Roby Lakatos Roby Lakatos was born into a legendary family of gypsy violinists in Hungary in 1965. Nine years later he was making his public debut. Today, he is known as “the devil’s fiddler” for his virtuosic performances, fusing traditional classical pieces with the energizing vitality of Hungarian gypsy music inherited from his family. The Roby Lakatos Ensemble brings that sound to The Banff Centre’s Eric Harvie Theatre on August 1, following the Centre’s annual Banff Summer Arts Festival barbecue.

As a descendant of Jonas Bihari, the “king of gypsy violinists,” Lakatos was initiated into the world of gypsy music as a child, and he inherited a unique legacy. He studied at the Bela Bartók Conservatory of Budapest, where he won first prize for classical violin in 1984, and has since travelled internationally with an ensemble of musicians who share his unique heritage and upbringing. The ensemble’s unique sound is created with guitar, violin, piano, bass, and the rare cimbalom — a gypsy-tuned hammered dulcimer.

Lakatos is referred to as a “devil’s fiddler,” a classical virtuoso, a jazz improviser, a composer and arranger, and a 19th-century throwback — a universal musician rarely encountered today.

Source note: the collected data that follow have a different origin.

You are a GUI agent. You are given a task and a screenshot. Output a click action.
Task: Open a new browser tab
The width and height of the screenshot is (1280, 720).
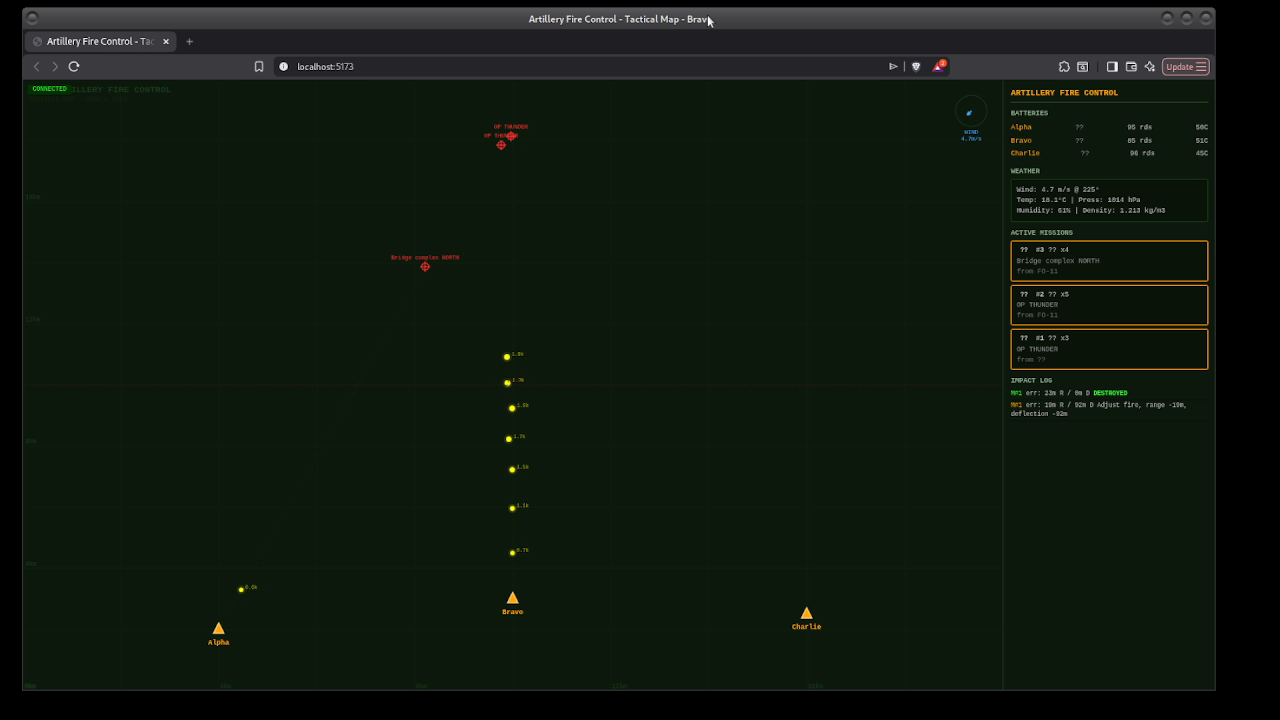(189, 41)
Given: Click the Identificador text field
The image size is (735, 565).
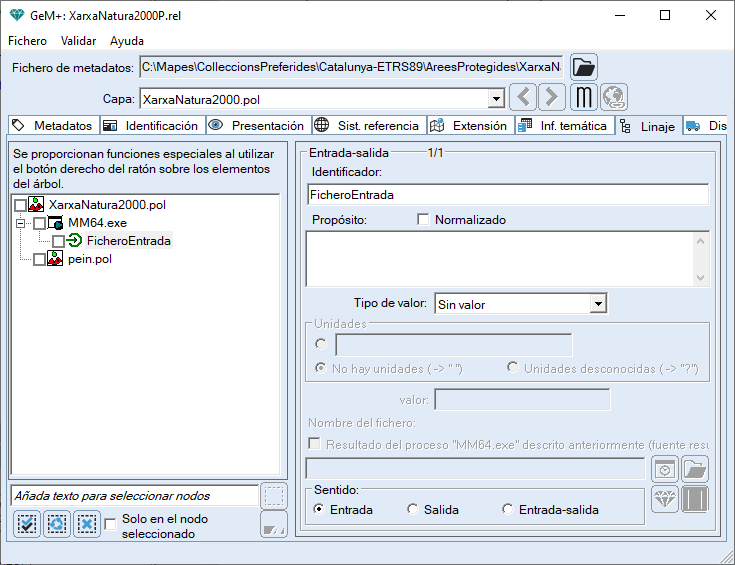Looking at the screenshot, I should pos(507,194).
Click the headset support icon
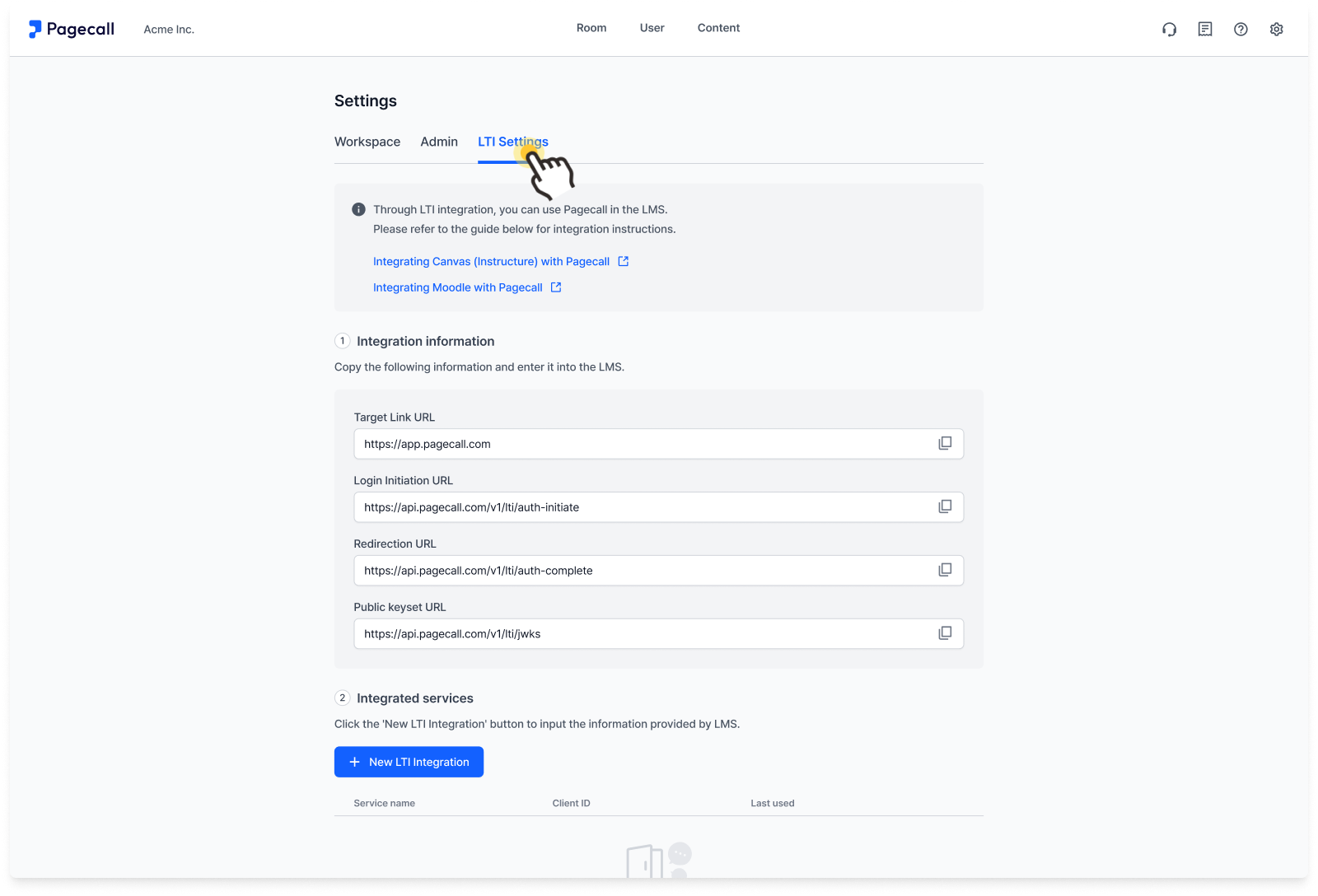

Lakatos’s music reflects the deep tradition rooted in the cultural heritage of the gypsy people, but incorporates wide range of influences. He mixes jazz and gypsy traditions with contemporary and classical elements and performs works ranging from Hungarian folk music, to Johannes Brahms, to John Williams, all with his signature sound. In March 2004, Lakatos appeared to great acclaim with the London Symphony Orchestra in the orchestra’s “Genius of the Violin” festival alongside Maxim Vengerov. He sold out his first North American appearance at Carnegie Hall in 2006, has collaborated with Vadim Repin and Stéphane Grappelli, and his playing was admired by Yehudi Menuhin.

Banff Summer Arts Festival patrons are invited to begin the evening with the Festival’s popular annual barbecue, on the Centre’s Music and Sound Patio.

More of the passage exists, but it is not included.